La rumeur enfle sur les réseaux sociaux : à partir de 2026, une caméra embarquée, reliée en temps réel aux autorités, deviendrait obligatoire dans toutes les voitures neuves en Europe.

Depuis plusieurs semaines, des publications devenues virales sur les réseaux affirment qu’une caméra connectée surveillera bientôt chaque conducteur, enregistrant ses moindres faits et gestes pour les transmettre directement aux autorités. À l’origine de cette affirmation, on retrouve un règlement européen adopté en 2019, qui prévoit la mise en place progressive, dans certains véhicules neufs, d’outils automatisés de sécurité et d’un enregistreur de données d’événement (EDR).

Des caméras dans les voitures ?

Cette psychose, sur fond de crainte d’une surveillance massive et automatisée, repose bien sur une directive existante à l’échelle européenne.
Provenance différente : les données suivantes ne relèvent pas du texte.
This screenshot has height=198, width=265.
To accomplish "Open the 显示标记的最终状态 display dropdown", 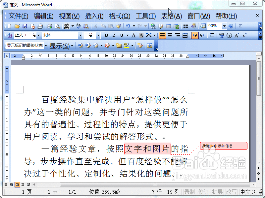I will (46, 46).
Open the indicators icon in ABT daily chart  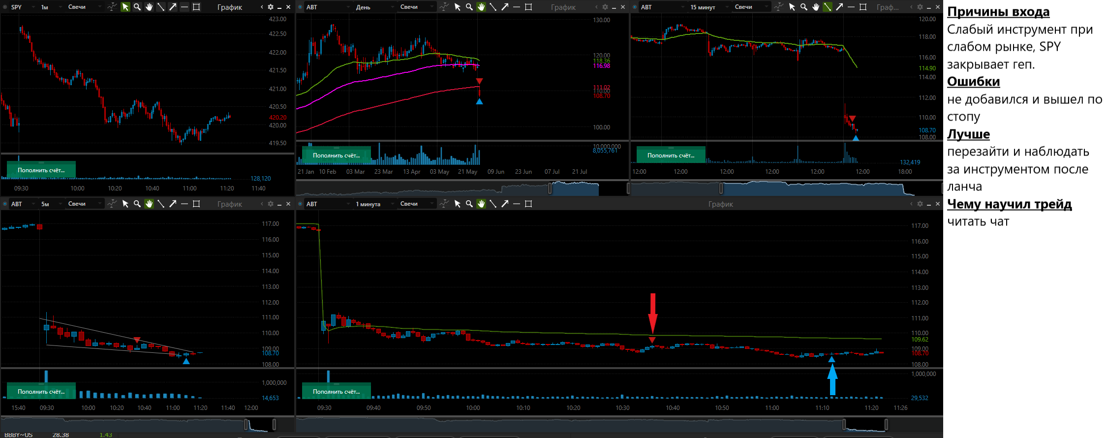tap(444, 7)
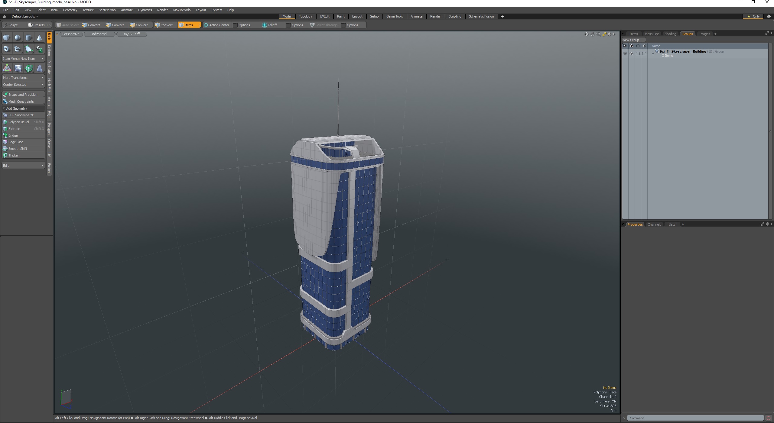
Task: Toggle visibility of Sci_Fi_Skyscraper_Building layer
Action: point(626,53)
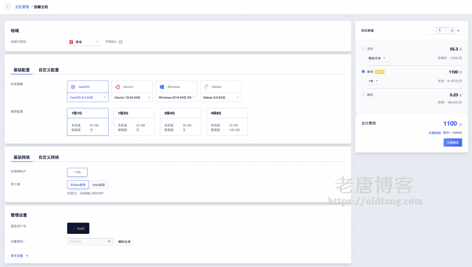Click the 随机生成 random password button

pyautogui.click(x=124, y=241)
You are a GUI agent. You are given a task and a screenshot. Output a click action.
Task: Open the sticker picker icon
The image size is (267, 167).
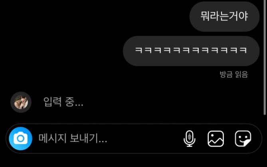point(243,139)
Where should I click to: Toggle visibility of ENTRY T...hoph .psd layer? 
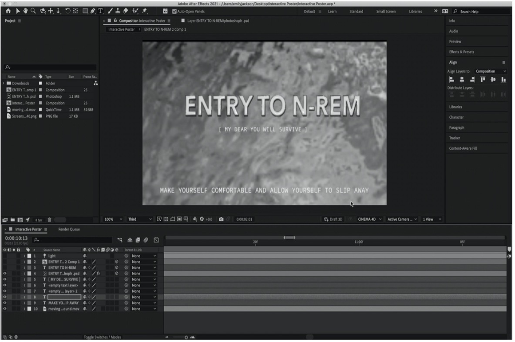[4, 273]
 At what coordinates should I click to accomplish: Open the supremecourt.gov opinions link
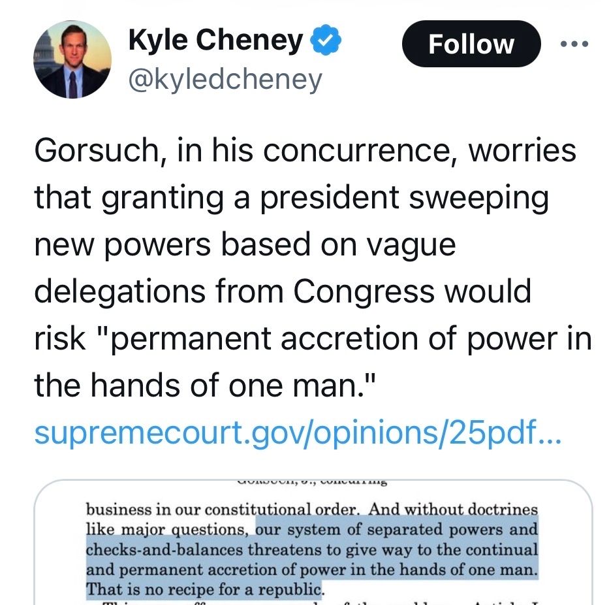point(297,433)
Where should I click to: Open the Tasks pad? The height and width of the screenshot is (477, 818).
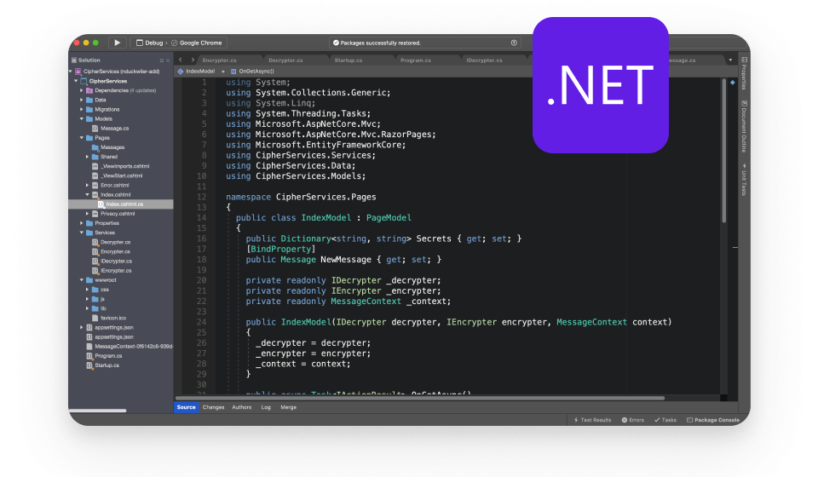pyautogui.click(x=665, y=420)
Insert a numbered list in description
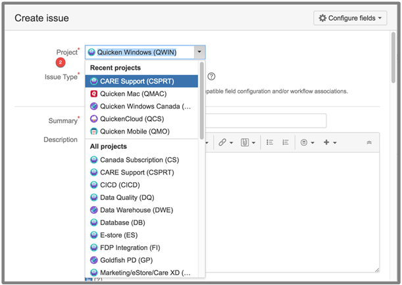The height and width of the screenshot is (285, 402). (x=286, y=142)
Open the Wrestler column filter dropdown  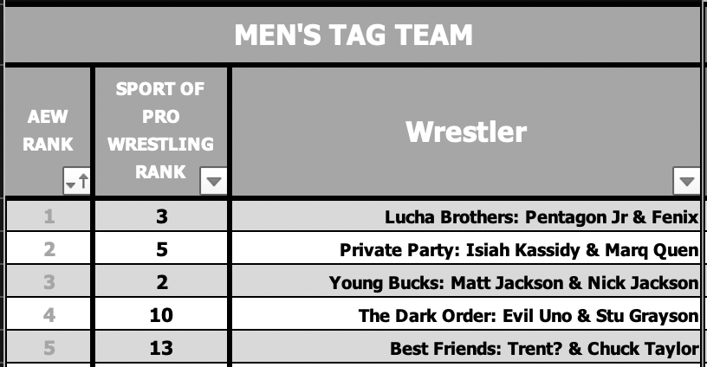686,181
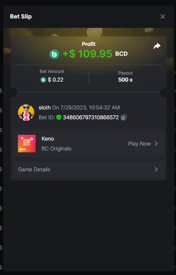Click the BCD coin icon next to profit
The height and width of the screenshot is (275, 176).
(54, 54)
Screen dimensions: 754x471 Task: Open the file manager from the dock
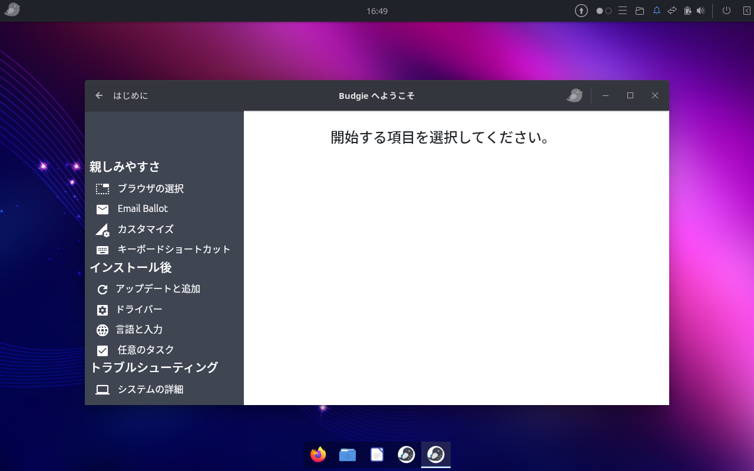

Mais elle n’est ni récente, ni aussi catégorique. Si la réglementation évolue effectivement vers davantage d’assistance et de sécurité, elle ne prévoit ni transmission continue des images ni accès généralisé des forces de l’ordre aux données des conducteurs.

Ce que dit vraiment la loi

Le règlement (UE) 2019/2144, adopté en 2019, impose progressivement l’intégration de nouveaux dispositifs de sécurité dans les véhicules neufs. Parmi eux figurent :

  • Un système d’adaptation intelligente de la vitesse (ISA)
  • Des alertes de somnolence et de distraction du conducteur
  • Un enregistreur de données d’événement (EDR)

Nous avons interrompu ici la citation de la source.